Eines Abends spazieren wir durch den Ort, wollen sehen, wohin es uns verschlagen hat. Wir kommen zu einer Kirche, wie wir noch keine gesehen haben: Sie ist aus unendlich vielen kleinen Basaltsteinen gebaut, die aus dem Badacsony stammen, dem vulkanischen Tafelberg am Nordufer des Sees, wie in der Kirche zu lesen ist, die in den 1930er Jahren im neoromanischen Stil gebaut wurde. Die raue, kleinteilige Oberfläche ihrer Mauern und die vielen Farbschattierungen der Basaltsteine haben es mir angetan.

Ich bin froh, dass es sonst nicht viel zu besichtigen gibt, ich will Sonne und See die Gleichförmigkeit unserer wenigen Tage bestimmen lassen. Und freue mich auch, dass für uns alles so billig ist; einmal nicht aufs Geld schauen zu müssen, das ist vielleicht das schönste Urlaubsgefühl.
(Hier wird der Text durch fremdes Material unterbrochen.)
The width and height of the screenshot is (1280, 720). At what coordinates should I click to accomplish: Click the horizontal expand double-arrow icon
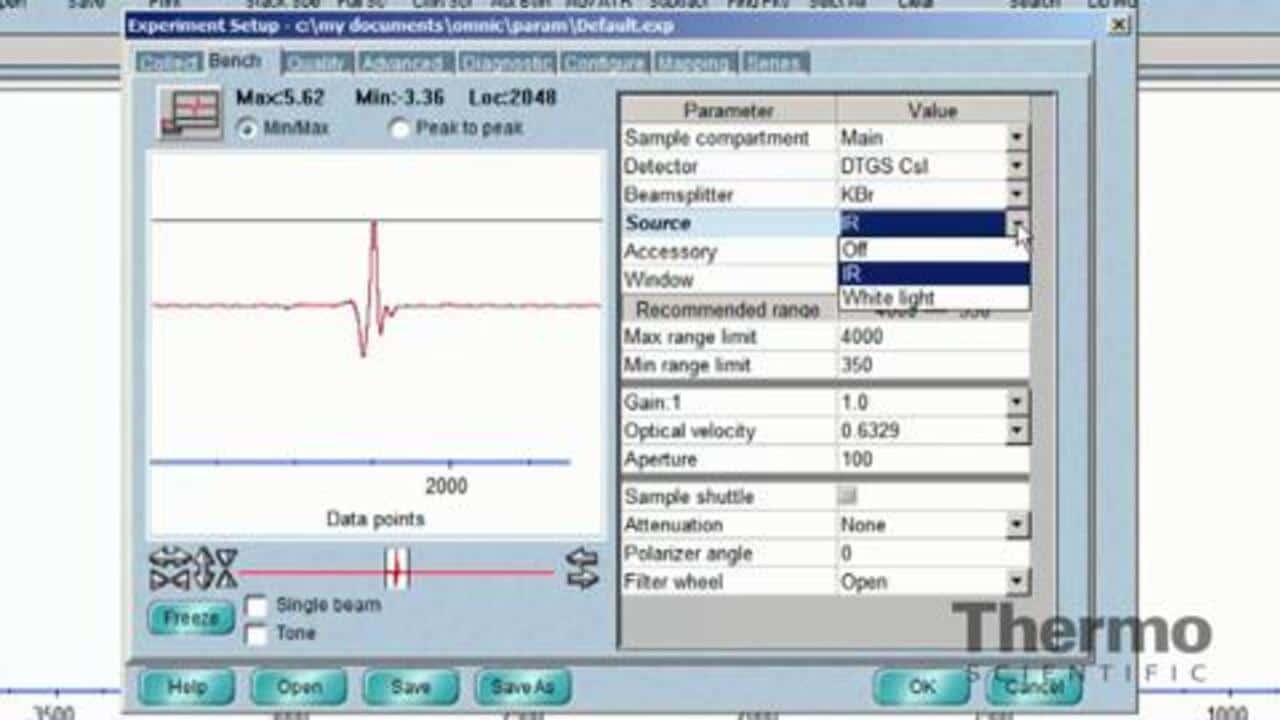coord(168,556)
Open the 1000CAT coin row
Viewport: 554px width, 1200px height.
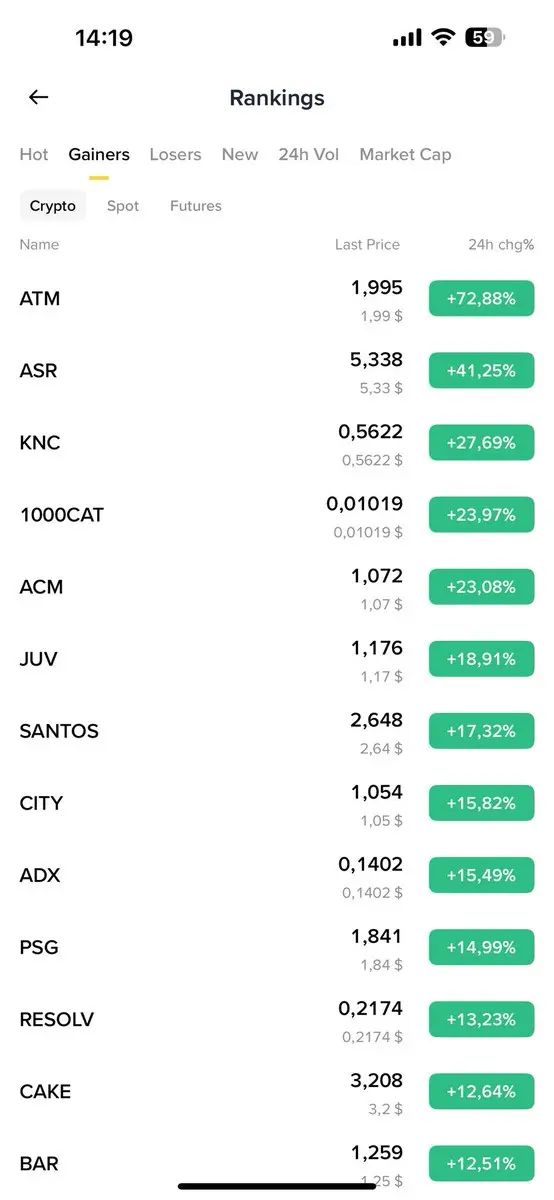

Und dazu noch schönes Wetter. (Von Salzburg ist man viel Regen gewohnt.) Also jeden Tag ins Wasser!

Schneller als wir uns gewöhnen können an Sonne und See, naht schon der letzte Tag. Meine Gefährtin war noch nie in Budapest, also fahren wir hin. Mich freut der erneute Blick auf die Stadtszenerie, aber die Überraschung, die mir in Erinnerung bleiben wird, ist das Museum der Bildenden Künste. Ich habe ja nicht erwartet, hier so vielen Bildern von Velázquez zu begegnen, der mich vor sechs Jahren im Prado in seinen Bann gezogen hat. Velázquez ist es wert, dass wir lange bleiben und dann unterwegs im Auto übernachten müssen.

In Salzburg geht alles wieder seinen Gang, doch Velázquez bleibt mir; und Sonne und See. Unsere Tage am Balaton dauern fort als die leuchtende Insel dieses Sommers. Ich kann mir noch nicht vorstellen, dass ich auch nur ein Detail davon vergesse. Aber noch weniger, dass ich vierzig Jahre später darüber schreiben soll.